REQUEST:
Turn the entries below, from the line that contains "How do I perform: Toggle" through the line that contains "I will point(607,53).", into a Markdown table with the columns Row and Line. Number each row and leave out blank lines.

DATA ENTRIES:
-------------------------

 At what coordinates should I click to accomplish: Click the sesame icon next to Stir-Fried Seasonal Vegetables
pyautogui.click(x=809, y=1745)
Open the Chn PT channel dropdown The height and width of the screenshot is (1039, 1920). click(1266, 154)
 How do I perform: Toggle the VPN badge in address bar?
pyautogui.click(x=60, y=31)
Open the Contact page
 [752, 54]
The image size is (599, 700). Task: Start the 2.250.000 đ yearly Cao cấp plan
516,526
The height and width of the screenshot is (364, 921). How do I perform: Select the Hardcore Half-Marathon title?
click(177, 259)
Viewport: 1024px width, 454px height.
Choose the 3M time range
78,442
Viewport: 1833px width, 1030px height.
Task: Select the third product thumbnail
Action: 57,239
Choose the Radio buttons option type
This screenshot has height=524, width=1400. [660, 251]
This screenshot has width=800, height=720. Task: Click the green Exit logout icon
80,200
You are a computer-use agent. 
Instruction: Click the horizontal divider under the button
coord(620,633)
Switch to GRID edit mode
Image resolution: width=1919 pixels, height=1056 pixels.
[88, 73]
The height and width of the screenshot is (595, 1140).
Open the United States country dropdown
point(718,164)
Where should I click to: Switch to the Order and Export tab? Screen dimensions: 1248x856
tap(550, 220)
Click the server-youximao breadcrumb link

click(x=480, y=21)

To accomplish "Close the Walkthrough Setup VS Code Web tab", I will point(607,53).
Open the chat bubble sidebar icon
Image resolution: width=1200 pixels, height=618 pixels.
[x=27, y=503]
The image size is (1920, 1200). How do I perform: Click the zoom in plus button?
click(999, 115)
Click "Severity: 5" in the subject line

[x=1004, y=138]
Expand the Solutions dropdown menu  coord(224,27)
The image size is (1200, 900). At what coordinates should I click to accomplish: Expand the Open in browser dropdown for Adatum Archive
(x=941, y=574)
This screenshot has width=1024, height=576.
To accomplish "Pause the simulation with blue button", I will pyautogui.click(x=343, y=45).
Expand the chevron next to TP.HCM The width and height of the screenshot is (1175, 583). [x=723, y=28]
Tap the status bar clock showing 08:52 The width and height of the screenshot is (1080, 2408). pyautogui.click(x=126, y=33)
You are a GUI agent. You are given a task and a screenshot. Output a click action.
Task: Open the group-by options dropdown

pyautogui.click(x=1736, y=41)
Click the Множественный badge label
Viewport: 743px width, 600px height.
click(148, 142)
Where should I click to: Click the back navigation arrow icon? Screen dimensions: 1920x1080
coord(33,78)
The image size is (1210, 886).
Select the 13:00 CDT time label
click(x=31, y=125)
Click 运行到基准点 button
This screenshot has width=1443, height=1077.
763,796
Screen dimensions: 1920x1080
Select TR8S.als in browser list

-------------------------

RESULT:
| Row | Line |
|---|---|
| 1 |  How do I perform: Toggle the VPN badge in address bar? |
| 2 | pyautogui.click(x=60, y=31) |
| 3 | Open the Contact page |
| 4 |  [752, 54] |
| 5 | The image size is (599, 700). Task: Start the 2.250.000 đ yearly Cao cấp plan |
| 6 | 516,526 |
| 7 | The height and width of the screenshot is (364, 921). How do I perform: Select the Hardcore Half-Marathon title? |
| 8 | click(177, 259) |
| 9 | Viewport: 1024px width, 454px height. |
| 10 | Choose the 3M time range |
| 11 | 78,442 |
| 12 | Viewport: 1833px width, 1030px height. |
| 13 | Task: Select the third product thumbnail |
| 14 | Action: 57,239 |
| 15 | Choose the Radio buttons option type |
| 16 | This screenshot has height=524, width=1400. [660, 251] |
| 17 | This screenshot has width=800, height=720. Task: Click the green Exit logout icon |
| 18 | 80,200 |
| 19 | You are a computer-use agent.  |
| 20 | Instruction: Click the horizontal divider under the button |
| 21 | coord(620,633) |
| 22 | Switch to GRID edit mode |
| 23 | Image resolution: width=1919 pixels, height=1056 pixels. |
| 24 | [88, 73] |
| 25 | The height and width of the screenshot is (595, 1140). |
| 26 | Open the United States country dropdown |
| 27 | point(718,164) |
| 28 | Where should I click to: Switch to the Order and Export tab? Screen dimensions: 1248x856 |
| 29 | tap(550, 220) |
| 30 | Click the server-youximao breadcrumb link |
| 31 | click(x=480, y=21) |
| 32 | To accomplish "Close the Walkthrough Setup VS Code Web tab", I will point(607,53). |